Malgré ce réchauffement climatique et cette très forte instabilité je crois que nous avons des raisons de rester optimistes. La situation pousse tout d'abord à penser aux conséquences et à être plus responsable. Il y a aussi de nombreuses solutions, du matériel végétal à la diversité inter-variétale en passant par le travail des sols, ou encore la gestion de l'eau. Mais le gros enjeu, finalement, c'est le partage du savoir. Le monde du vin reste très fragmenté, les acteurs ont du mal à se parler alors qu'aujourd'hui il faut centraliser les connaissances et partager les stratégies d'adaptation. Certaines techniques viticoles développées localement pour contrer ces défis climatiques pourraient être étendues avec profit à d'autres vignobles. La variabilité climatique oblige à beaucoup plus d'adaptabilité. Cette année 2021 et plus globalement la dernière décennie l'ont démontré.

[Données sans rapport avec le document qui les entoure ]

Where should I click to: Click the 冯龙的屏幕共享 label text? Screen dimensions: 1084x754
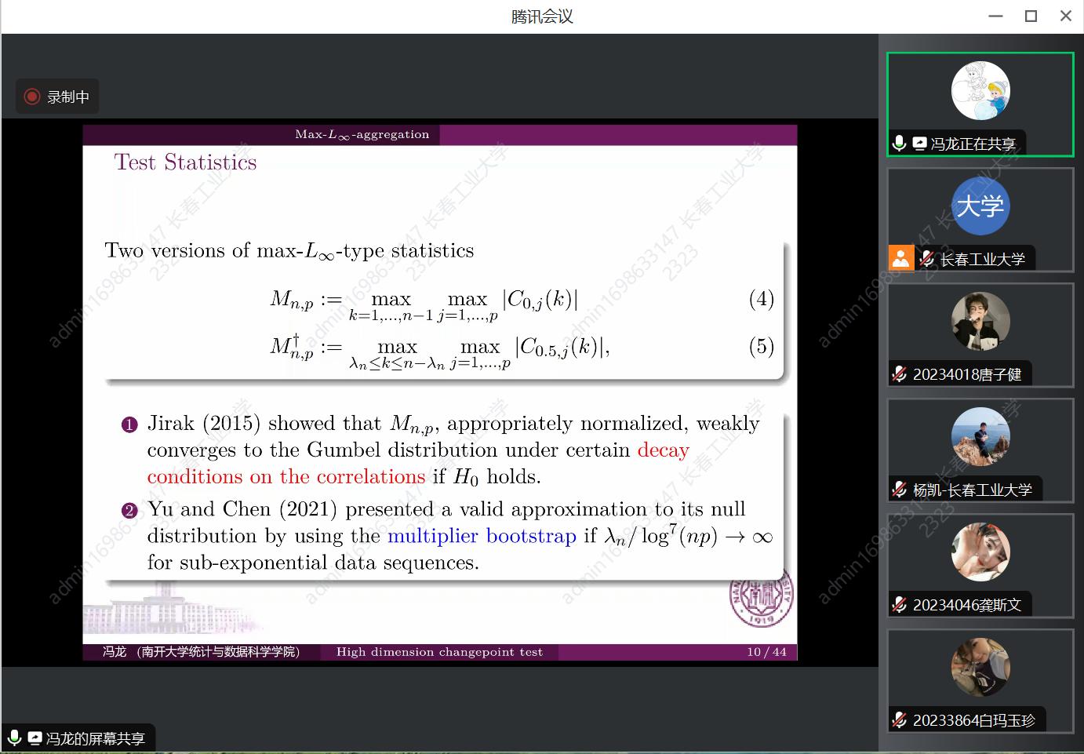pyautogui.click(x=95, y=738)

La production va d'ailleurs chuter en volume et 2021 sera sans doute l'un des millésimes les plus rares jamais vendangé dans de nombreux vignobles, même si le résultat final est moins dramatique que ce qui était annoncé au lendemain du gel.

Comment le monde du vin qui, comme le reste de l'agriculture, dépend avant tout du climat peut-il faire face à ce déséquilibre environnemental ?

Le monde du vin doit devenir plus adaptable et bien sûr plus responsable ! Au vignoble, notamment, pour essayer de mieux protéger la vigne aussi bien des excès de chaleur et du manque d'eau, que du gel. Ces défis vont modifier en profondeur les méthodes culturales. Pour autant la plupart des régions viticoles ont encore un bel avenir, c'est ce que nous avons tenté de démontrer dans le livre. La vigne et l'homme sont plus résilients qu'on ne veut le laisser entendre. Le monde du vin a vécu beaucoup de crises et a su les surmonter. Celle que nous vivons est différente, parce qu'elle n'est pas conjoncturelle mais structurelle. Quoi qu'il en soit, les perspectives sont bien là. Je ne crois pas à ces prédictions qui nous annoncent la fin de la viticulture dans nombre de vignobles.